**Data listing:**

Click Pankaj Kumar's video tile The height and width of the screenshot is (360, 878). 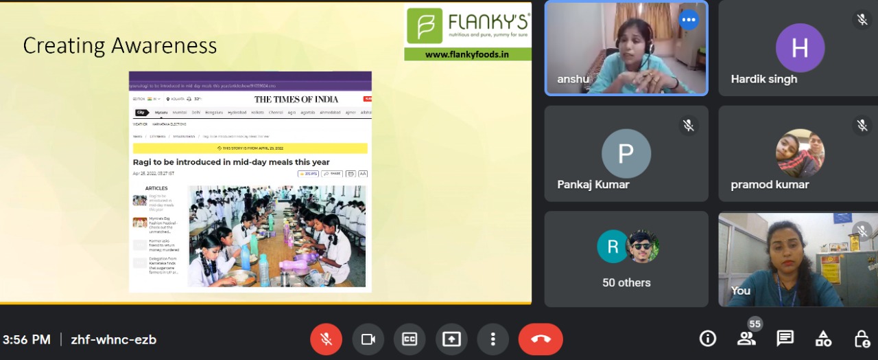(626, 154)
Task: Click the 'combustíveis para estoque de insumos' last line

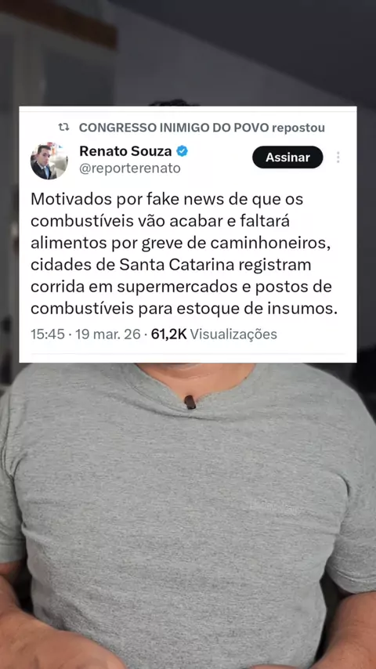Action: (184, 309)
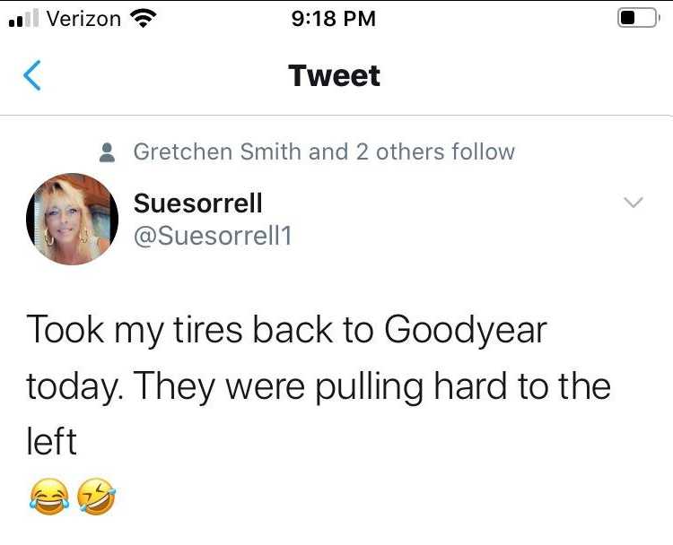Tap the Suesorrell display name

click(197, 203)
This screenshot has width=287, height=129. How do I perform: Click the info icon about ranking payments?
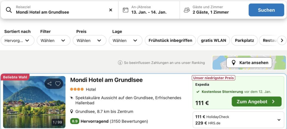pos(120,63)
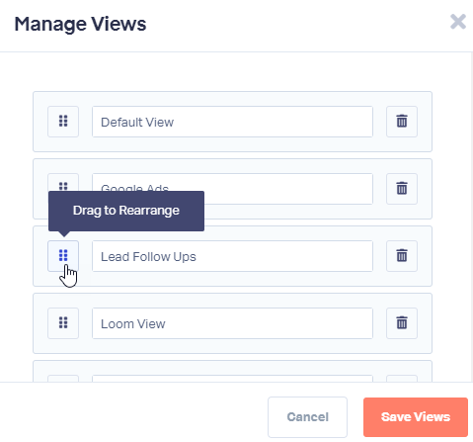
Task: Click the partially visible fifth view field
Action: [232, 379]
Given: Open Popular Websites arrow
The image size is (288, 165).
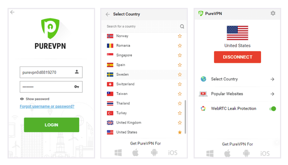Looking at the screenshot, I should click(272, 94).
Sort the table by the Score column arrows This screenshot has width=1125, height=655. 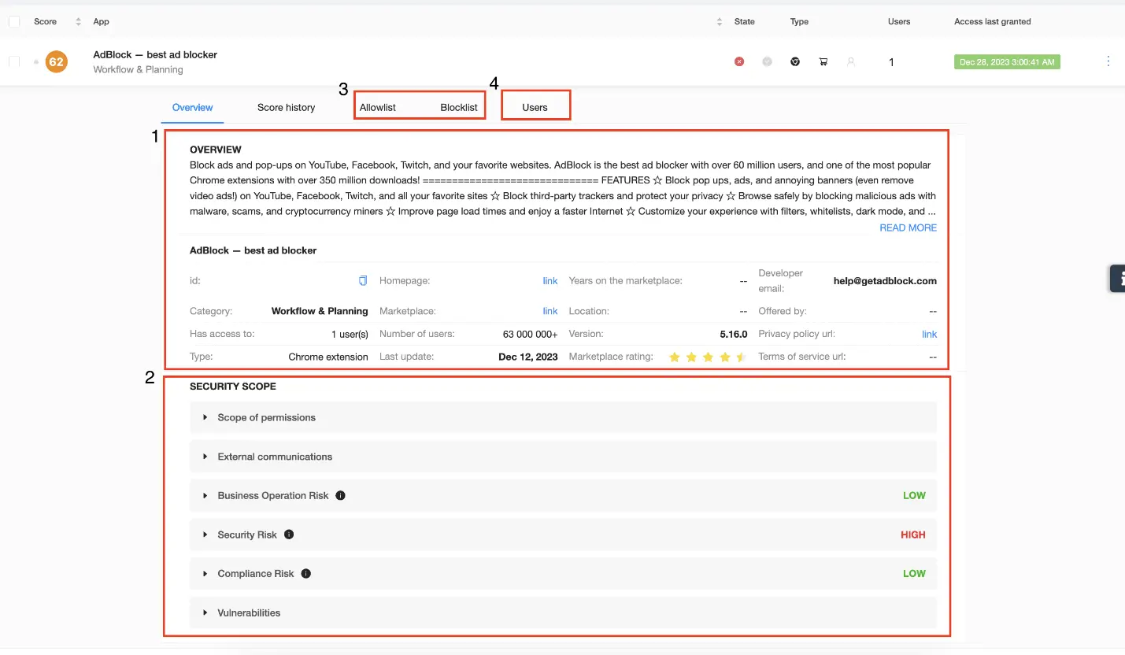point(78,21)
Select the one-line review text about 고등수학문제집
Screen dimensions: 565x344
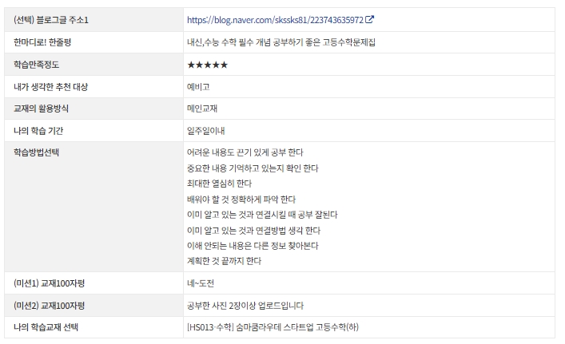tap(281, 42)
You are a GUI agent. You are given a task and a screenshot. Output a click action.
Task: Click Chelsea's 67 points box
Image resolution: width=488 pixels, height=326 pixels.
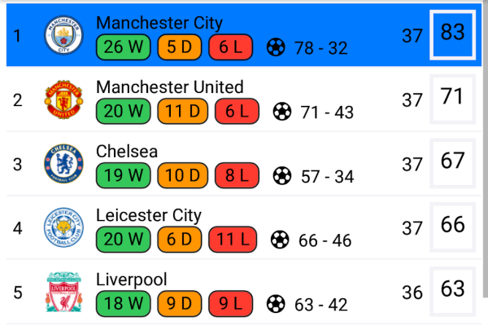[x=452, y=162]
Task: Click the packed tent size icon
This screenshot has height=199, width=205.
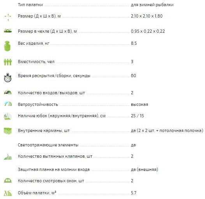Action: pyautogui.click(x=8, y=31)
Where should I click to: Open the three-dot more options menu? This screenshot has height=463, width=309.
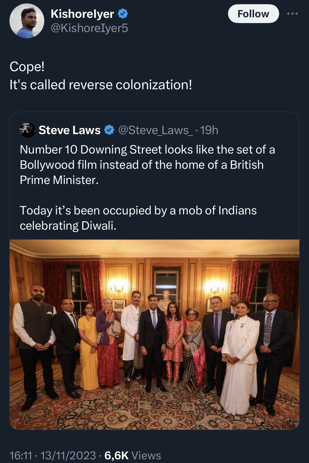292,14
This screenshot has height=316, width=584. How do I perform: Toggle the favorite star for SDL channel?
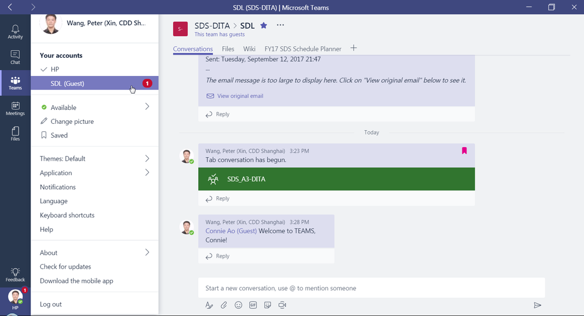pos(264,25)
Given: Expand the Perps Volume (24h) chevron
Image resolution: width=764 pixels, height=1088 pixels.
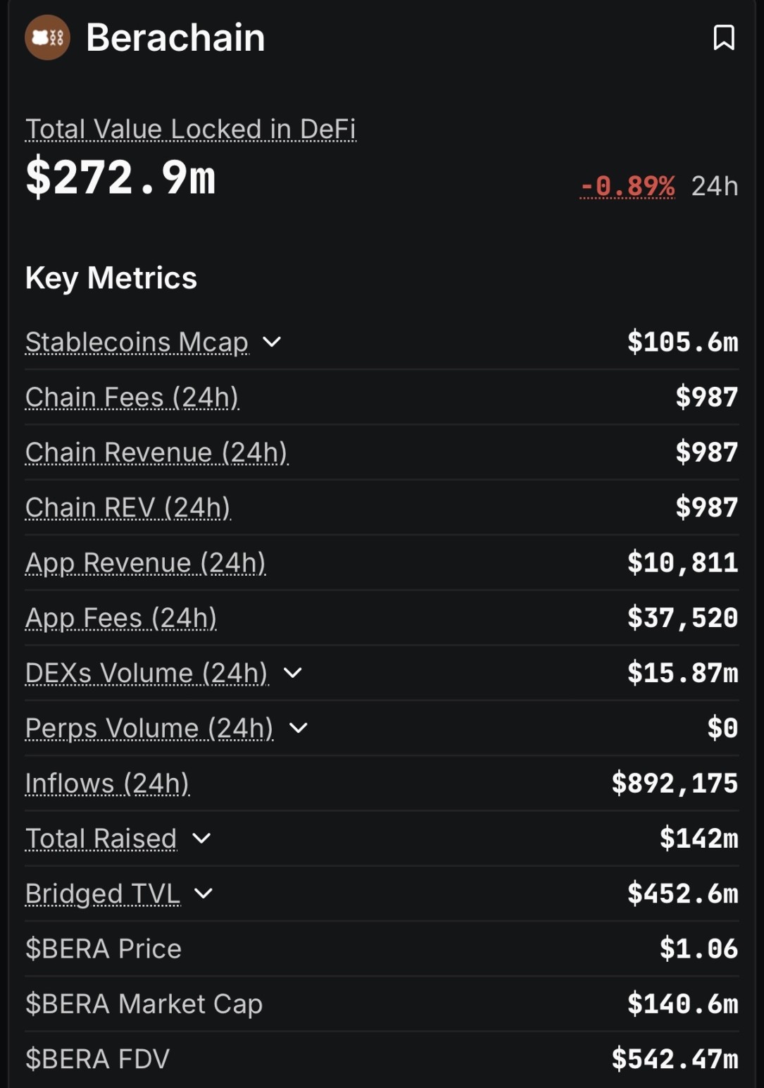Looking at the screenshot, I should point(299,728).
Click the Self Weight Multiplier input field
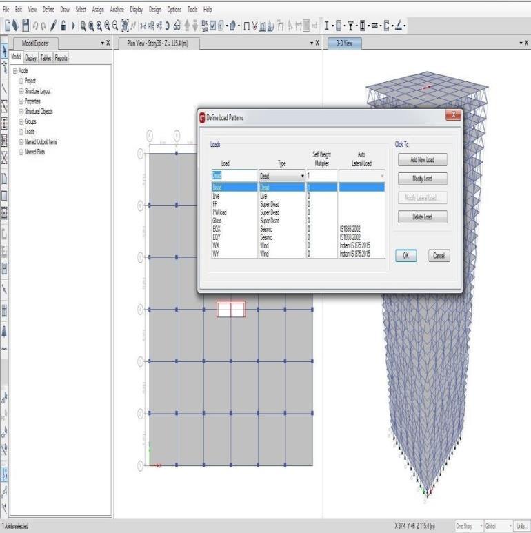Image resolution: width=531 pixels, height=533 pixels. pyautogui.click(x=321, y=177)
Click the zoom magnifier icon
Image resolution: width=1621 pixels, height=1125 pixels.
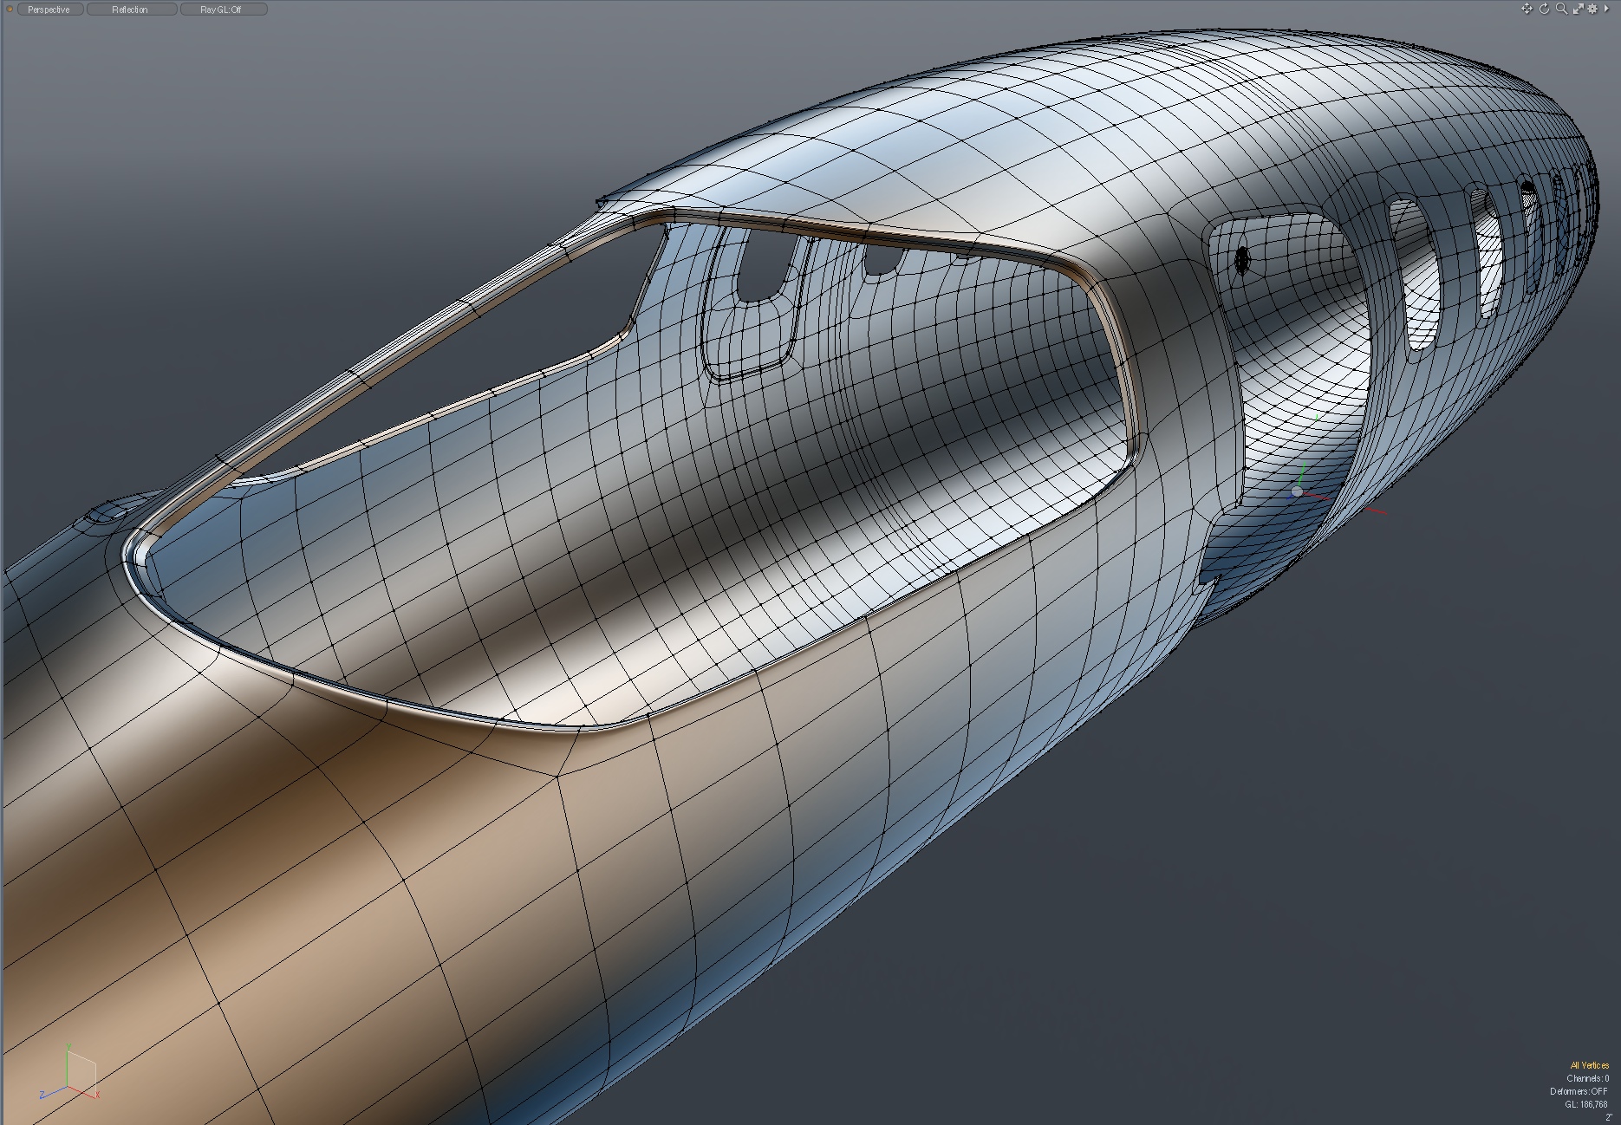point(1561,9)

**Work to be completed:** Return the lines from the one that contains "Screen dimensions: 565x344" through the final line of the listing above, inclusive. Transcribe them exactly and drop the pictures.

**Response box:**
Screen dimensions: 565x344
tap(281, 42)
You are a GUI agent. You are given a task and a screenshot. Output a click action.
Task: Click Chelsea's 67 points box
Image resolution: width=488 pixels, height=326 pixels.
[x=452, y=162]
Task: Click the packed tent size icon
This screenshot has height=199, width=205.
Action: pyautogui.click(x=8, y=31)
Where should I click to: Open the three-dot more options menu? This screenshot has height=463, width=309.
292,14
This screenshot has height=316, width=584. How do I perform: Toggle the favorite star for SDL channel?
pos(264,25)
Given: Expand the Perps Volume (24h) chevron
Image resolution: width=764 pixels, height=1088 pixels.
Looking at the screenshot, I should point(299,728).
Click the Self Weight Multiplier input field
Image resolution: width=531 pixels, height=533 pixels. pyautogui.click(x=321, y=177)
Click the zoom magnifier icon
Image resolution: width=1621 pixels, height=1125 pixels.
point(1561,9)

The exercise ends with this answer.